### WRITTEN TASK
Lay out the entries as a Markdown table with the columns Row and Line, starting at the first entry and ending at the line that contains "tap(889, 367)". Number each row and leave out blank lines.

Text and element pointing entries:

########

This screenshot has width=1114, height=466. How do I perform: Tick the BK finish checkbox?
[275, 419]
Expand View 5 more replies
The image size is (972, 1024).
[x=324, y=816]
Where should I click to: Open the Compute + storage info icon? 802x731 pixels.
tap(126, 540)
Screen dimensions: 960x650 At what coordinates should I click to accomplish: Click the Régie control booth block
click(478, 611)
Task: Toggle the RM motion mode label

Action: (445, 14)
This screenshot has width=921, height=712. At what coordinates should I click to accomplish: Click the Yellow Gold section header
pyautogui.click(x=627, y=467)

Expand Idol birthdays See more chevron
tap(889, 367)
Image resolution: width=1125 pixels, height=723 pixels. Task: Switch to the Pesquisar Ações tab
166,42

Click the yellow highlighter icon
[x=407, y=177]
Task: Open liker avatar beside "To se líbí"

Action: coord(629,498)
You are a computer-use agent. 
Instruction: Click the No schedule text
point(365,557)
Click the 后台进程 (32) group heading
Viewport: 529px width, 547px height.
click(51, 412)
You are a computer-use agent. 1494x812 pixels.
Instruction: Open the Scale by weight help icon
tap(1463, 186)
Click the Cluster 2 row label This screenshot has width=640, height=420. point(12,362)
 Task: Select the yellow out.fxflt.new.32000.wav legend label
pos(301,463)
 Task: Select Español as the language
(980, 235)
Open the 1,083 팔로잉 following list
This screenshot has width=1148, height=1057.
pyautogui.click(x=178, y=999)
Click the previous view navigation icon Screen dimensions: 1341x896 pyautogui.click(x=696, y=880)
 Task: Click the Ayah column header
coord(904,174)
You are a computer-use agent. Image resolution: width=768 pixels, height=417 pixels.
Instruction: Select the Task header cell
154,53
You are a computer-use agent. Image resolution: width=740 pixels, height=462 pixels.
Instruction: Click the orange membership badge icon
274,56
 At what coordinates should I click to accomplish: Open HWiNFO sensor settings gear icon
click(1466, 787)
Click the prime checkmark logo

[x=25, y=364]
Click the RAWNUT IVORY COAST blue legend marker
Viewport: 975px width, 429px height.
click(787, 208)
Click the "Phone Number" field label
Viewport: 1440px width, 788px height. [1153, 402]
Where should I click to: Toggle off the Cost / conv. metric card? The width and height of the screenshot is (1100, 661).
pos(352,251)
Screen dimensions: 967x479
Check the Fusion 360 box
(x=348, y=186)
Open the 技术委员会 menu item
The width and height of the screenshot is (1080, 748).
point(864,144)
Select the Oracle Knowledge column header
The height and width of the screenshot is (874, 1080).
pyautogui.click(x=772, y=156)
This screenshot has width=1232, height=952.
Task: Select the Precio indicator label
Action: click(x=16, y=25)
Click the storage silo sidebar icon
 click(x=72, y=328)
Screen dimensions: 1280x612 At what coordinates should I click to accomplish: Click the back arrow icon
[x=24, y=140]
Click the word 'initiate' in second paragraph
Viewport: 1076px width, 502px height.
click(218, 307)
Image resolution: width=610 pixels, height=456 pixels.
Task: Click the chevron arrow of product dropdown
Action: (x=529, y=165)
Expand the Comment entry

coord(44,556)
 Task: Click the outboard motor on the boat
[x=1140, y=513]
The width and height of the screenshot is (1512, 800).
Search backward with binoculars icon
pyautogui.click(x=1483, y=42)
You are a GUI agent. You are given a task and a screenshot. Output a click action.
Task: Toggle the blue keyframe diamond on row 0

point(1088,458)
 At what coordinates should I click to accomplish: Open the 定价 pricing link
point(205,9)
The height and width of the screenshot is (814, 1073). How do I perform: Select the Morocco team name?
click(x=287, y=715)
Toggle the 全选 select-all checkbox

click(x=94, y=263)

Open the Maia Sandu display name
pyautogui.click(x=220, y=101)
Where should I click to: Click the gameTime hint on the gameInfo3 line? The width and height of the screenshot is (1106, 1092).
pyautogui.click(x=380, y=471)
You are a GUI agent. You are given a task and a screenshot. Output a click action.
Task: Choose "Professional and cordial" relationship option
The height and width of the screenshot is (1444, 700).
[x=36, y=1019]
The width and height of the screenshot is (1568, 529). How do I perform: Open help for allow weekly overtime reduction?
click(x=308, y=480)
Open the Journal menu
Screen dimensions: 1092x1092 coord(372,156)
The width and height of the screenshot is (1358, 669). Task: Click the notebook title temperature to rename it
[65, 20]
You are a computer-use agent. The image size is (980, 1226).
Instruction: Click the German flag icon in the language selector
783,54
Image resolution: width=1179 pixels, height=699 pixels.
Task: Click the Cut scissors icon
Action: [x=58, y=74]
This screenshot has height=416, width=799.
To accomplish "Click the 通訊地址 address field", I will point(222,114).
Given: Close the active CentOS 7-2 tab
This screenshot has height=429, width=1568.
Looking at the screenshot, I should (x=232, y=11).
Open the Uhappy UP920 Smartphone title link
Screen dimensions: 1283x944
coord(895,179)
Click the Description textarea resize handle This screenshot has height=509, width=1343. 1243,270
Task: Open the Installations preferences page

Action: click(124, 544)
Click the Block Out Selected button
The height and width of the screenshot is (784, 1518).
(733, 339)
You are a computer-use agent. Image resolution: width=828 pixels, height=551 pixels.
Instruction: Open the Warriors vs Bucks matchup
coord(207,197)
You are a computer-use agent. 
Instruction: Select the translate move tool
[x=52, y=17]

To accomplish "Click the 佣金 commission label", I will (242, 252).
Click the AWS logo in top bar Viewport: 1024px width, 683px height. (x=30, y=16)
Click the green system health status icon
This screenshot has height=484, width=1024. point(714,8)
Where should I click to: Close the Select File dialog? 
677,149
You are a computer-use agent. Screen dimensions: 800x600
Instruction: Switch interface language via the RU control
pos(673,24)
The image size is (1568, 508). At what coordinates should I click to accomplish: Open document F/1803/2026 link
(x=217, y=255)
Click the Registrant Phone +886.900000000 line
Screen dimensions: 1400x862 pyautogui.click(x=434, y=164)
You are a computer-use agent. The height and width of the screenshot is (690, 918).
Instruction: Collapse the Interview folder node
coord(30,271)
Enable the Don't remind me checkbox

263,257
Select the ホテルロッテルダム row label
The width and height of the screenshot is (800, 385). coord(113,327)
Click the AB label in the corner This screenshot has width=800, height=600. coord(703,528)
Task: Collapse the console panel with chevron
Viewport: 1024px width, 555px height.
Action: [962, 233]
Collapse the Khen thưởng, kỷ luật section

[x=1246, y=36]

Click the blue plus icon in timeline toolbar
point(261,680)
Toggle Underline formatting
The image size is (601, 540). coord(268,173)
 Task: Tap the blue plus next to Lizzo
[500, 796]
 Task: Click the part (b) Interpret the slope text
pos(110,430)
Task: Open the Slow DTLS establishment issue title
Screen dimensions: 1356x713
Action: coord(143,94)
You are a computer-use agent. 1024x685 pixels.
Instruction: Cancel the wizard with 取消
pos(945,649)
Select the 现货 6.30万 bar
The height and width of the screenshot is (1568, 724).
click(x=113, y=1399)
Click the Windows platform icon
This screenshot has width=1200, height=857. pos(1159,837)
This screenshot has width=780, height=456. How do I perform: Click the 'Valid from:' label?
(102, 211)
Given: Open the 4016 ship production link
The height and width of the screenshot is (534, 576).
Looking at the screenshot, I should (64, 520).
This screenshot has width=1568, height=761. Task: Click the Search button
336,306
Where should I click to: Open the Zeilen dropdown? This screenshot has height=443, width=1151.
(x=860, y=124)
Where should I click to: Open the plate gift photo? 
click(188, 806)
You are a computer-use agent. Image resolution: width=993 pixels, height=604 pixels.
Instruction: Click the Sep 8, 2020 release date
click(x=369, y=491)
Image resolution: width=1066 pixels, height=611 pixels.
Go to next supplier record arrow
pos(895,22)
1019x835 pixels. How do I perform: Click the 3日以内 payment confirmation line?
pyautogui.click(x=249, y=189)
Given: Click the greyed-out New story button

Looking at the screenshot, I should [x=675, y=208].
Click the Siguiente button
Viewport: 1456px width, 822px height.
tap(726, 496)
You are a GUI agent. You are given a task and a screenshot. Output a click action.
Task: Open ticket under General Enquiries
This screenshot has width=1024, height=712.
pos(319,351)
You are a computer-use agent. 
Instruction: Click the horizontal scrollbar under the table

########

### RESPONSE FOR THIS EXERCISE
| Row | Line |
|---|---|
| 1 | This screenshot has width=1114, height=466. How do I perform: Tick the BK finish checkbox? |
| 2 | [275, 419] |
| 3 | Expand View 5 more replies |
| 4 | The image size is (972, 1024). |
| 5 | [x=324, y=816] |
| 6 | Where should I click to: Open the Compute + storage info icon? 802x731 pixels. |
| 7 | tap(126, 540) |
| 8 | Screen dimensions: 960x650 At what coordinates should I click to accomplish: Click the Régie control booth block |
| 9 | click(478, 611) |
| 10 | Task: Toggle the RM motion mode label |
| 11 | Action: (445, 14) |
| 12 | This screenshot has width=921, height=712. At what coordinates should I click to accomplish: Click the Yellow Gold section header |
| 13 | pyautogui.click(x=627, y=467) |
| 14 | Expand Idol birthdays See more chevron |
| 15 | tap(889, 367) |